SCIENTISTS ARE LEARNING THAT THE GUT MICROBIOME—the trillions of bacteria, viruses and fungi that populate the intestines—appears to affect more than just digestion.
First, both laboratory and human studies suggested the composition of the gut microbiome might be linked to diseases such as type 2 diabetes, obesity and depression. These findings led to laboratory studies that investigated and identified relationships between the microbiome and cancer. Now, there is emerging evidence that the organisms in a patient’s gut might affect how their cancer responds to certain treatments.
A study published in October 2017 in Neoplasia and another published in November 2017 in Science looked at patients with metastatic melanoma being treated with a type of immunotherapy drug called a checkpoint inhibitor. In the same issue of Science, another study looked at kidney, urinary and non–small cell lung cancer patients who also were taking checkpoint inhibitors. All three studies found that the composition of the gut microbiome was associated with whether a patient’s tumor responded to these drugs.
Now researchers are conducting clinical trials that will explore whether changing patients’ gut bacteria affects their response to cancer treatment. Sheba Medical Center in Tel HaShomer, Israel, recently launched a phase I trial for patients with metastatic melanoma whose tumors had not responded to an immunotherapy drug. The study will track microbiome and immune system changes that occur in patients who receive a fecal transplant that includes bacteria from a metastatic melanoma patient who responded to an immunotherapy. The study will also look at whether these changes are associated with an improved response to treatment.
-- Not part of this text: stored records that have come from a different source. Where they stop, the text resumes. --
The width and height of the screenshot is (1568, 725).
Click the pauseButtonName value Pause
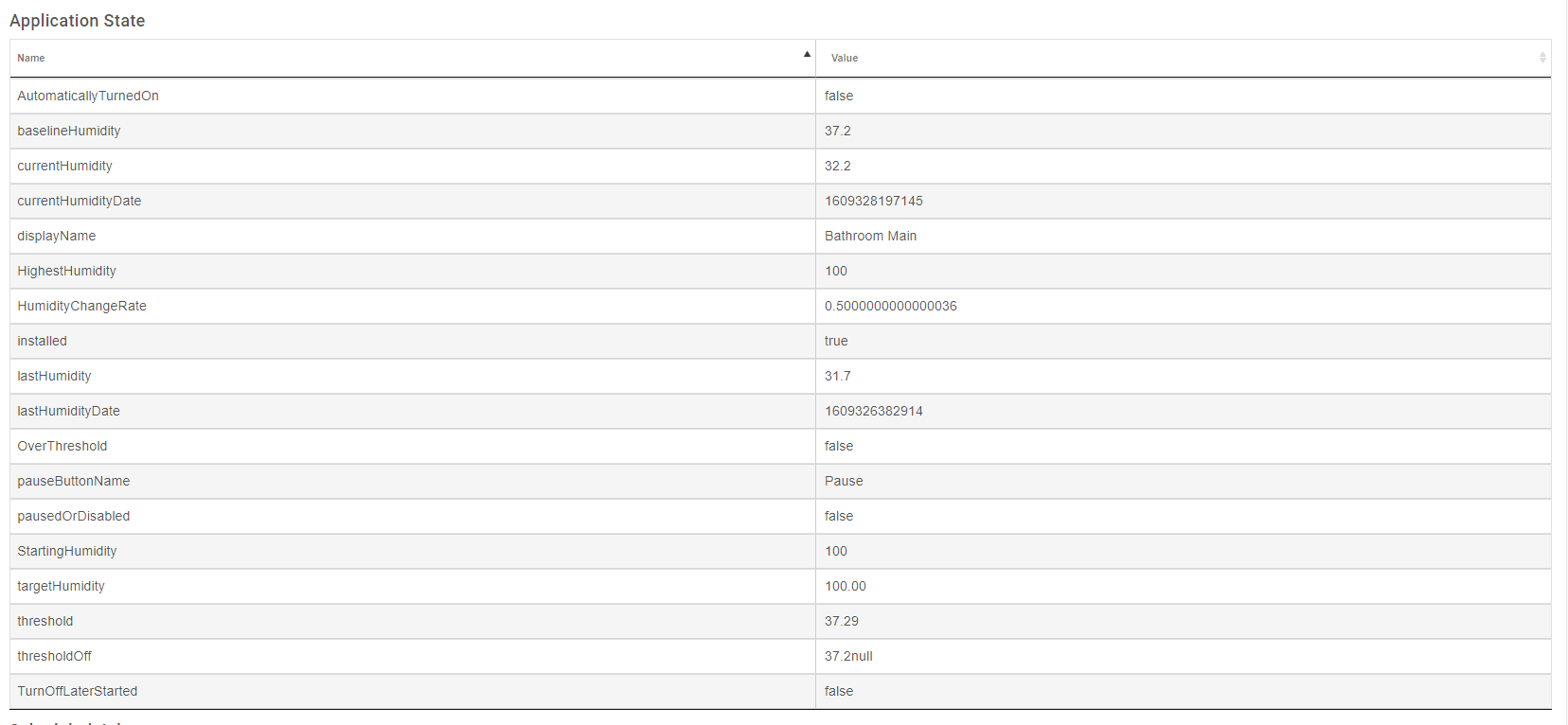[844, 481]
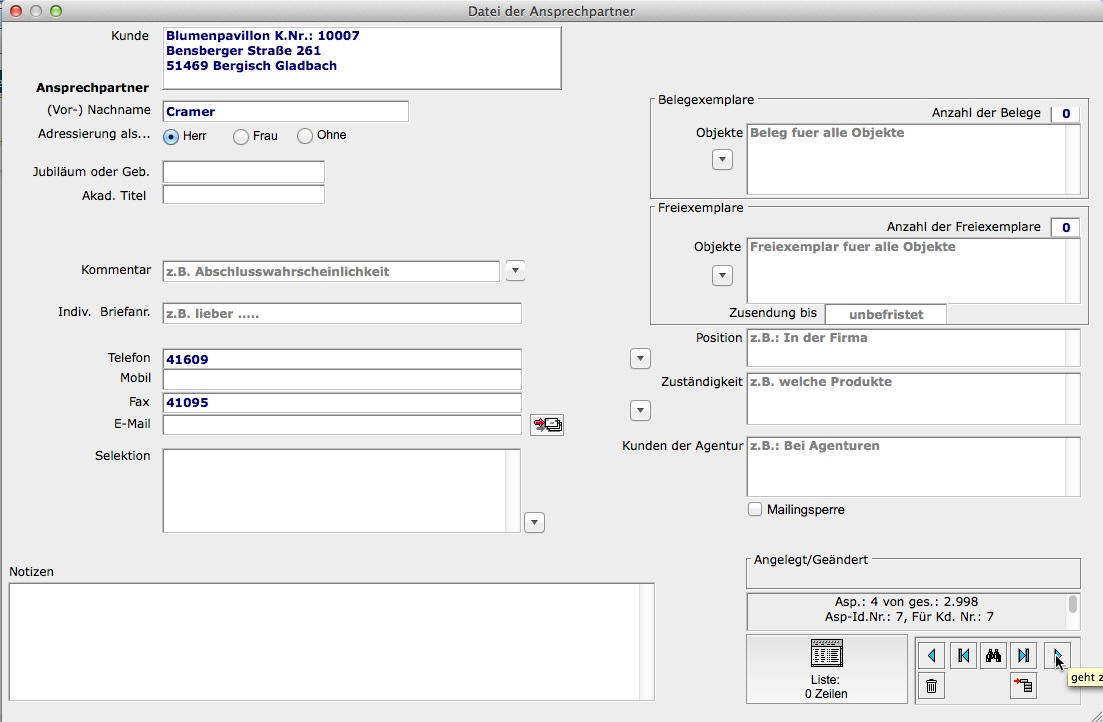Image resolution: width=1103 pixels, height=722 pixels.
Task: Open the Freiexemplare Objekte dropdown
Action: (x=722, y=275)
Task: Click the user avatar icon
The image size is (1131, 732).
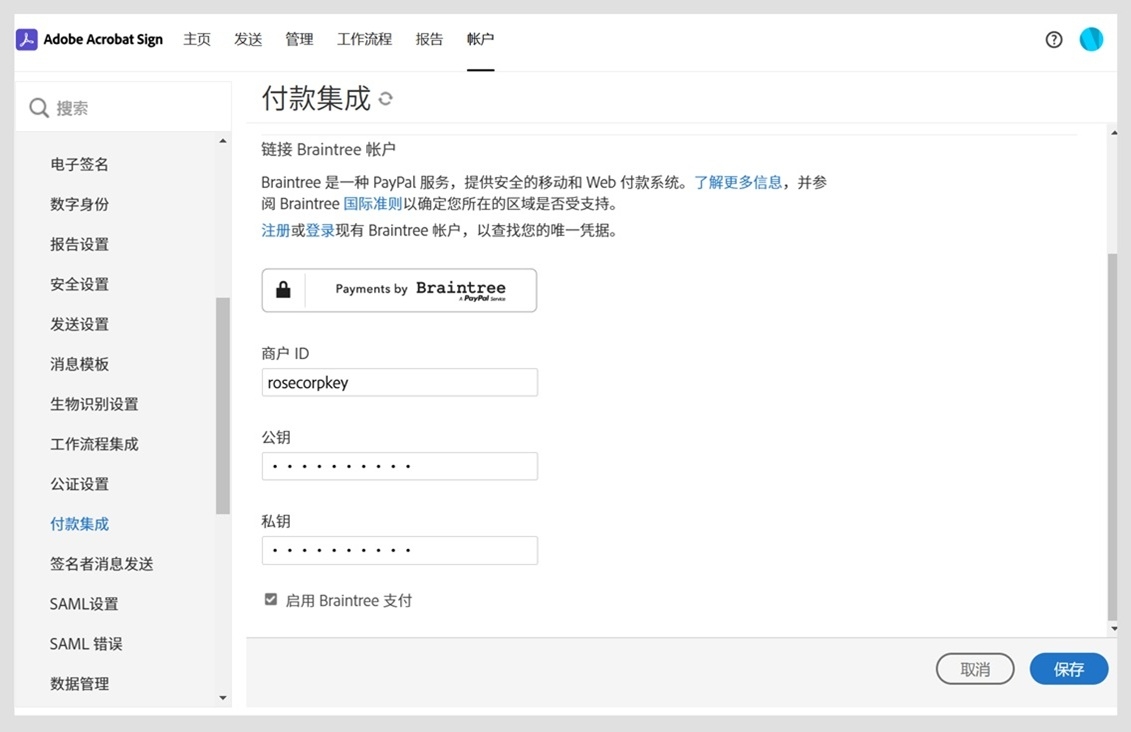Action: (x=1091, y=39)
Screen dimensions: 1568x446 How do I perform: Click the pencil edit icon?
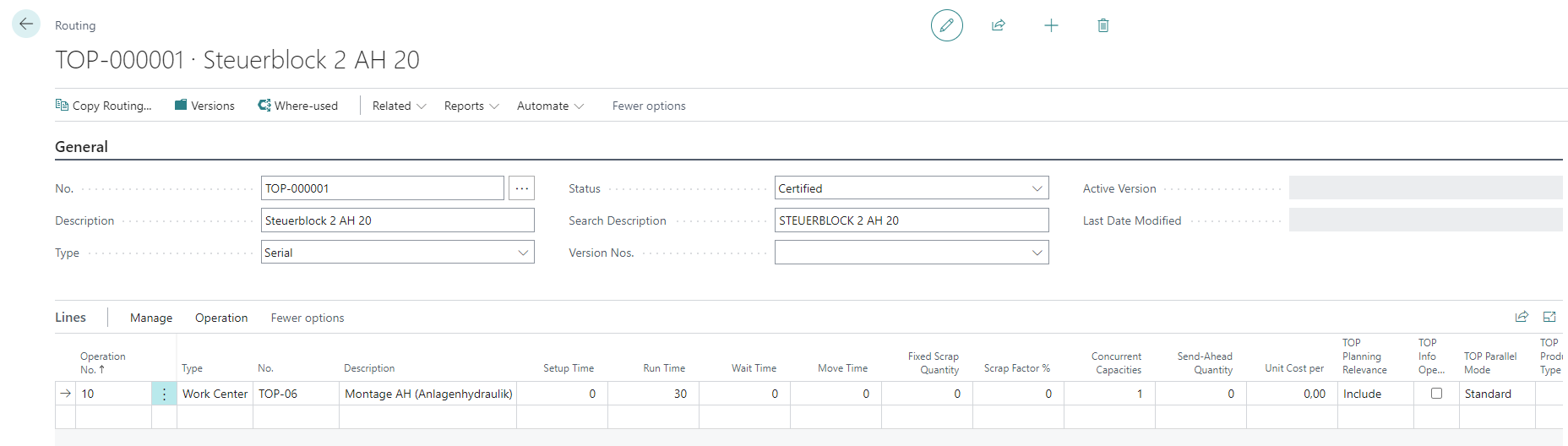click(946, 25)
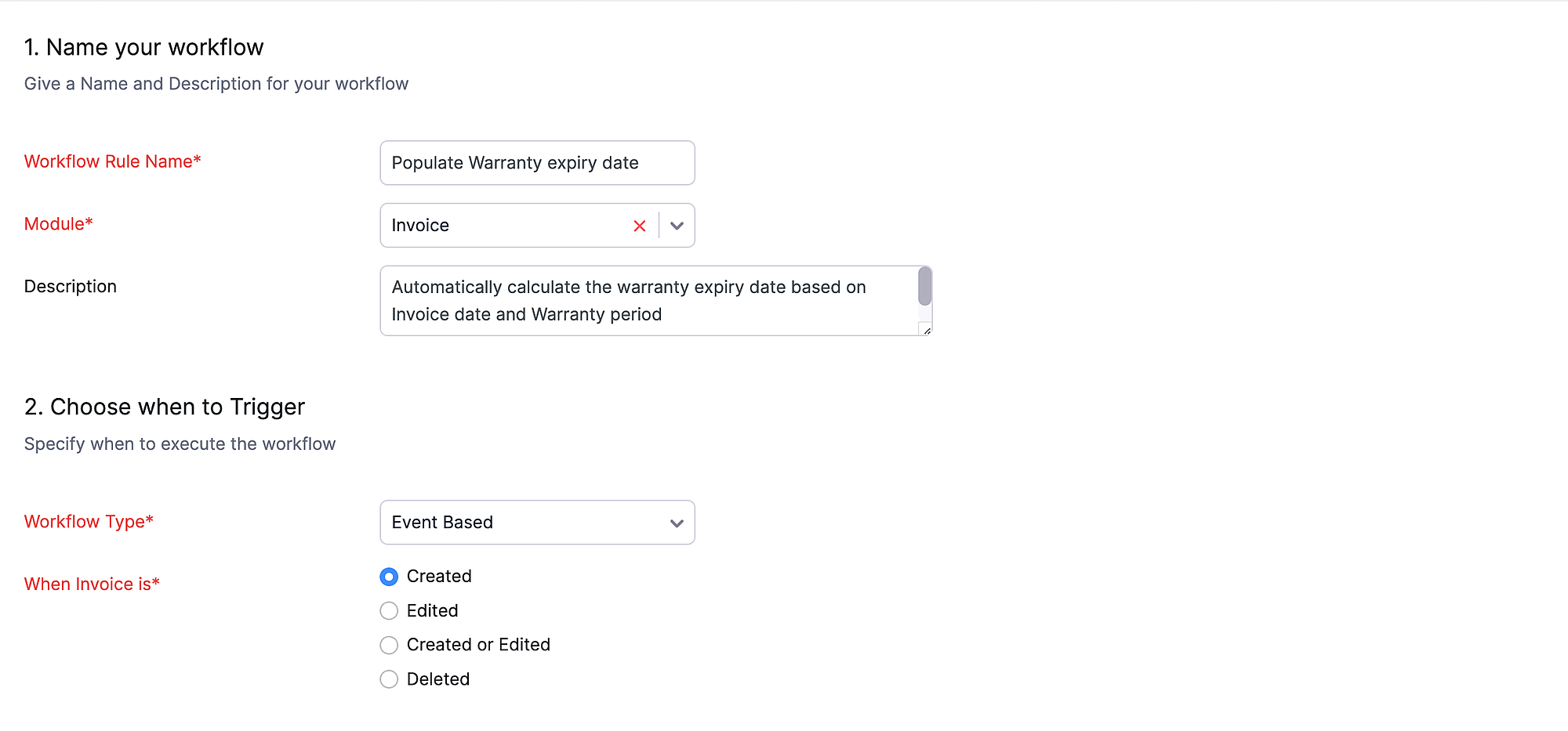Click the Name your workflow heading
This screenshot has height=731, width=1568.
(144, 47)
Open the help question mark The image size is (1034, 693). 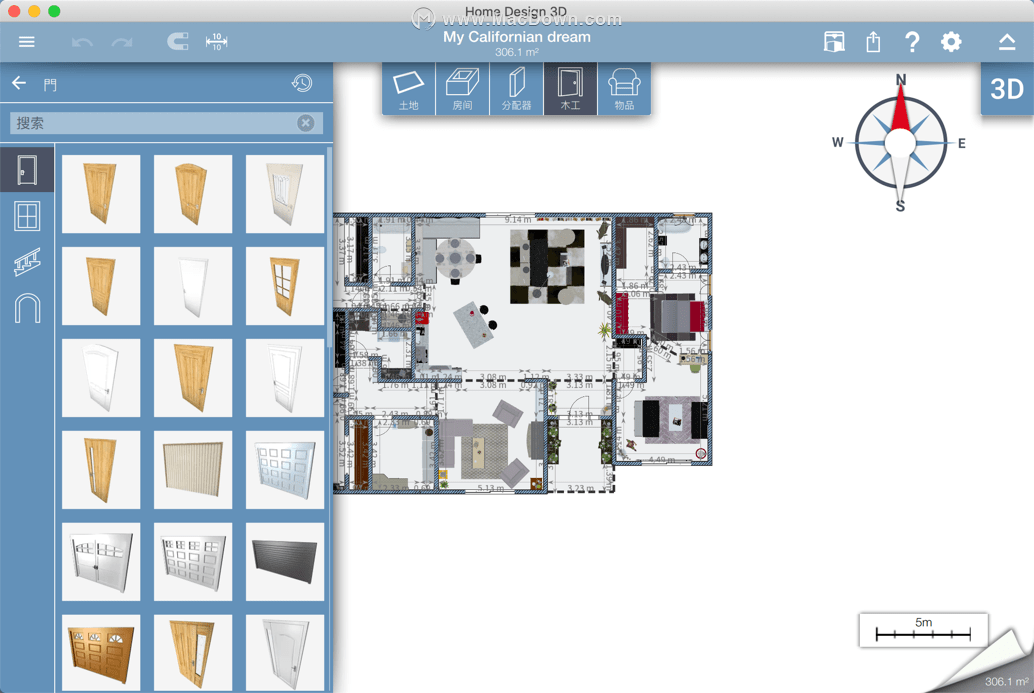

Jennifer Wargo, a surgical oncologist at the University of Texas M.D. Anderson Cancer Center in Houston, led the Science study on metastatic melanoma patients. She is working with the Parker Institute for Cancer Immunotherapy in San Francisco and Seres Therapeutics to launch a phase I clinical trial that will investigate whether regulating the microbiome of metastatic melanoma patients affects how their tumors respond to a checkpoint inhibitor.
A pair of Cambridge, Massachusetts-based biotechnology companies, Evelo Biosciences and Vedanta Biosciences, hope to roll out clinical trials later this year that, following up on findings from laboratory studies, will investigate whether giving cancer patients being treated with immunotherapy what they call a microbiome therapy improves treatment response.
If microbiome treatments prove to be safe and effective, there will still be challenges in bringing them to the clinic, says Andrew Koh, a pediatrician and microbiologist at the University of Texas Southwestern Medical Center in Dallas. “A real-time gut microbiota monitoring test will be needed to measure changes in gut microbiota composition and levels,” says Koh, who led the study in Neoplasia. “This will allow the clinicians to determine if other factors—like diet or antibiotics—are having an adverse effect on gut microbiota populations” in patients receiving a microbiome treatment.
Probiotic supplements for gut health are available over the counter at many drug stores. But that doesn’t mean cancer patients should start taking them on their own. “Patients should work with their clinical team and should not try this at home,” says Wargo. “We are still not sure of the optimal way to change the microbiome, and changing it—including by taking over-the-counter probiotics—may not be helpful and may even be harmful.”